Before I could say anything, Nauplion spoke first.
“There are those who don’t wait. The Silverscull Expedition departed long ago.”
“….”
Silverscull meant nothing to me. Only then did I truly realize how much worry I had caused Nauplion by following him to The Island.
At the same time, I was seized by the unfairness of burdening him—someone not even bound to me by blood—with such a load.
Neither father and son, nor master and disciple, nor equal friends, nor mere roommates… We two were something else entirely. Would it have been better if we were simply a stern guardian and an innocent boy? Would everything have been simpler if we were a great figure pursuing his own path and a child who admired him?
But we were both flawed beings rolling through gravel, becoming wounded, and we were naked exiles in need of different kinds of salvation.
“Why can’t I be a good child who simply follows your words without question… ?”
Sometimes I wished Nauplion would take my hand and guide me. I imagined him pointing to an open road, telling me to go there, assuring me that everything would turn out well if I just followed his lead.
I wanted to abandon my sword if he asked, forget the affairs of the Continent if he asked, make peace if he asked me not to quarrel, love only those he told me to love, and accept from his rough hands only the fruit of an immature boy’s devotion.
Especially in the coldest times, even more so when I had lost my way….
But I could not. Nauplion showed me no such path, and I was not one who could follow it.
No matter what anyone said, I could not abandon my sword, could not erase my Elder Brother’s memory or forget my Uncle’s affairs, could not forgive Hector.

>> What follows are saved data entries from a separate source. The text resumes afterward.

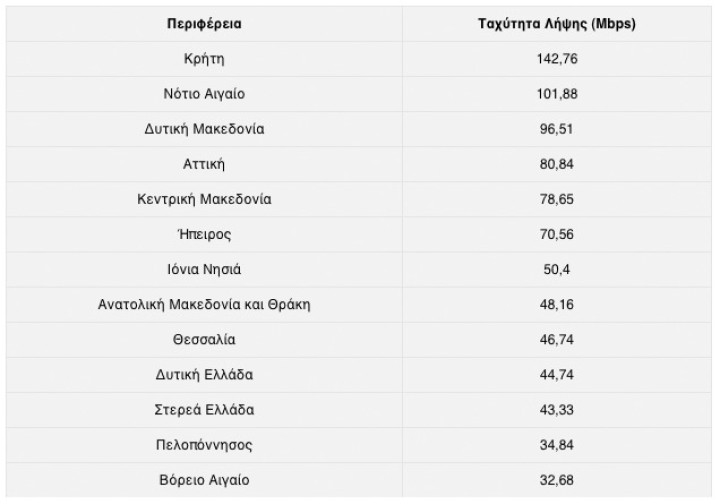The height and width of the screenshot is (504, 720).
Task: Select the Νότιο Αιγαίο row name
Action: pos(204,94)
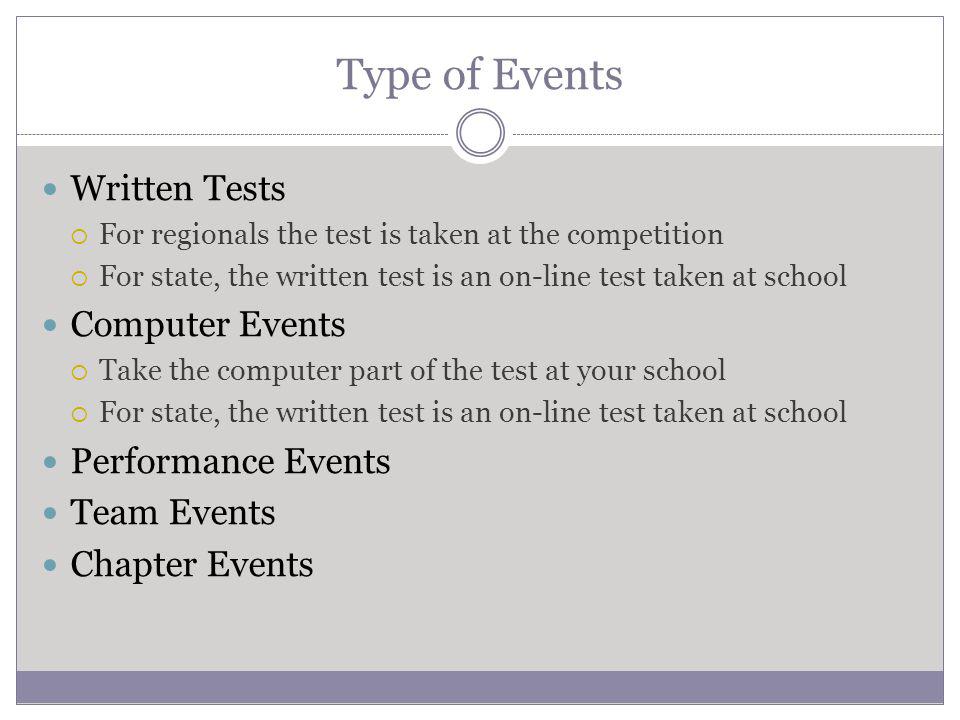
Task: Click the blue bullet beside Written Tests
Action: click(50, 189)
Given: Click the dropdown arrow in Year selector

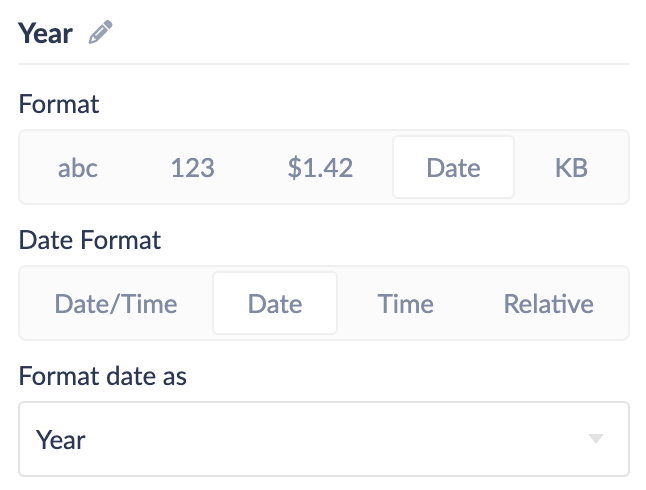Looking at the screenshot, I should coord(596,439).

I could not relinquish my feelings toward Isolet, however ambiguous they might be.
They were all my wars. I could not abandon a single one.
“Because they are all your life. Whether you win, lose, or give up of your own accord, they must be resolved one way or another. Because I too cannot have someone else fight my life’s battles in my stead. Because no one can bear another’s burden for them.”
Nauplion touched his own cheek once, then rose to his feet. His face receded from me. At the same time, it grew darker.
Before I could rise and follow, I looked at Nauplion’s face. And for the first time in a long while, I felt a premonition wash over me.
Like his face receding, his very presence would withdraw from my life in the not-distant future.